Bu açılma konusu, açık lise okuduğum dönemde arada aklıma gelip gitti. Her defasında geçiştirdim, cesaretim yoktu. Ben güçsüzdüm çünkü gidecek kimsem yoktu. Hep üniversiteyi kazanıp gittiğimi hayal ettim. Hatta ne yapıyordum, biliyor musunuz? O istediğim kıyafetlerin ekran görüntüsünü alıp saklıyordum, bir gün onları giyeceğim diye. Ah, çok çocuksu hayaller ama bir o kadar mutluluk veriyordu. Öyle böyle zaman geçti ve ben lise 3’e geçtim. Açılma isteğim arttı, ben kendimi o başörtüsünün içinde kaybettim ve bulamıyordum. Bir gün yanlış hatırlamıyorsam saat 05.00 sularında ezan okunuyordu, uyandım ve Google’a ‘Açılmak istiyorum, ne yapmalıyım?’ yazdım. Kendimi rahatlatmam gerekiyordu. Sonra bu sayfaya denk geldim ve bir köşede sessizce buradaki insanların hayatlarını okudum. Tam o sırada annem uyandı, ben korktum, sanki kötü bir şey yapıyormuşum gibi telefonu sakladım.
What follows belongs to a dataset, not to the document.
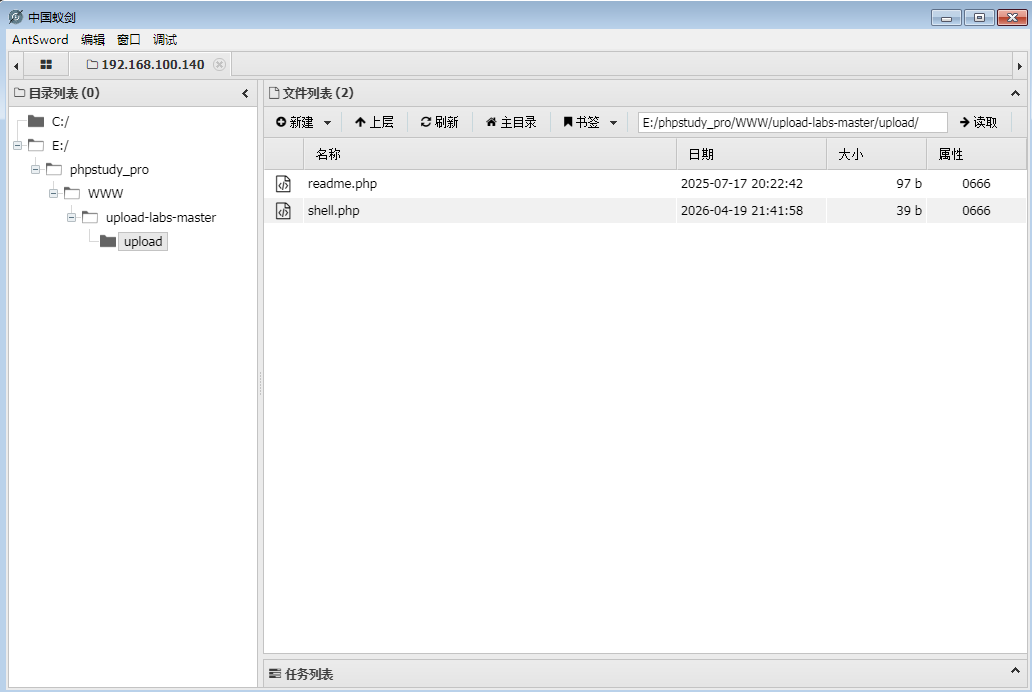
Task: Expand the 任务列表 task list panel
Action: (x=1016, y=671)
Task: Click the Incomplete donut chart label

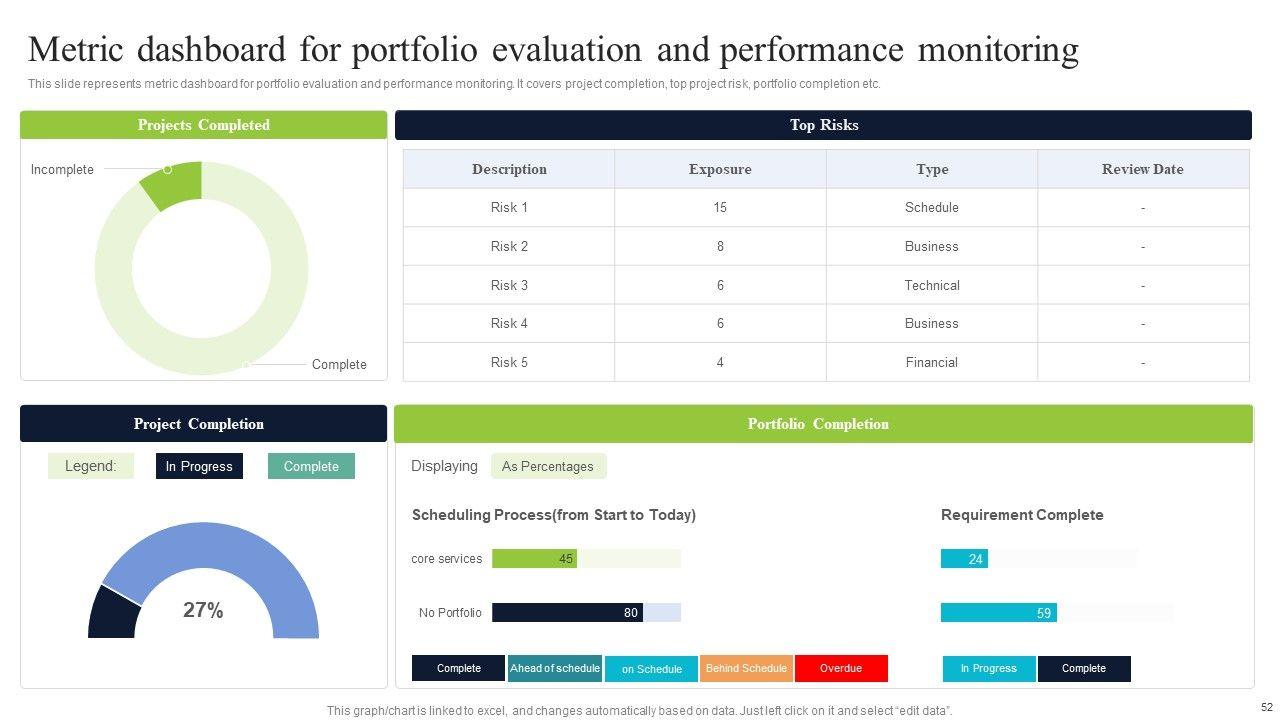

Annem bunu fark etti, telefonumu elimden aldı, baktı ve hiçbir şey demedi çünkü istemediğimi biliyordu. Neyse arkadaşlar, sonra bu konu kapandı.
Bazı nedenlerden dolayı annem ile babam boşanmaya karar verdi. Kendimize yeni bir hayat kurduk. Liseyi bitirdim, mezun oldum. Sonra annemi karşıma alıp “Açılmak istiyorum” dedim, “Zamanı değil” dedi; ben de hiçbir şey demedim, sadece zamanı bekledim. Baktım ki o zaman gelmiyor ve ben bir daha geriye dönemeyeceğim, zamanı da geri alamam, bir daha 18 yaşına gelemeyeceğim; annemle konuştum. Bu sefer bir şey demedi. Sonraki birkaç gün kimseyle konuşmadım, hiçbir yere gitmedim. Daha sonra onlar da “Ne yaparsan yap, biz karışmıyoruz” dediler.
Ben o gün açıldım, o cümleyi duyduğum an açıldım. Saçlarımı taradım, düzleştirdim, dışarıya çıktım. Hava hafif esiyordu, saçlarım uçuşuyordu. Normalde insanlar bundan rahatsız olur ama ben olmadım. Kafamı gökyüzüne kaldırdım, rüzgârın esişini hissettim, saçlarımın arasında dans edişlerini hissettim. Aynı gün içerisinde yağmur da yağdı ve ben o yağmurun altında ıslandım. Yaz yağmuruydu ama saçlarımı ıslatmaya yetti. Vazgeçmeyin, biri size ‘Şunu yapmak zorundasın!’ dediğinde susmayın. En fazla ne yapabilirler ki? İstediğiniz gibi yaşayın, içinizden geldiği gibi insanları umursamadan ve hiçbir şeyi kafanıza takmadan mutlu bir şekilde… En önemlisi sabretmek, sabredin, her şey mükemmel olacak, sadece bekleyin. Kalbimiz temizse hikâyemiz mutlu biter. Ben başardım, siz de başaracaksınız. Sadece bekleyin. Sizi seviyorum.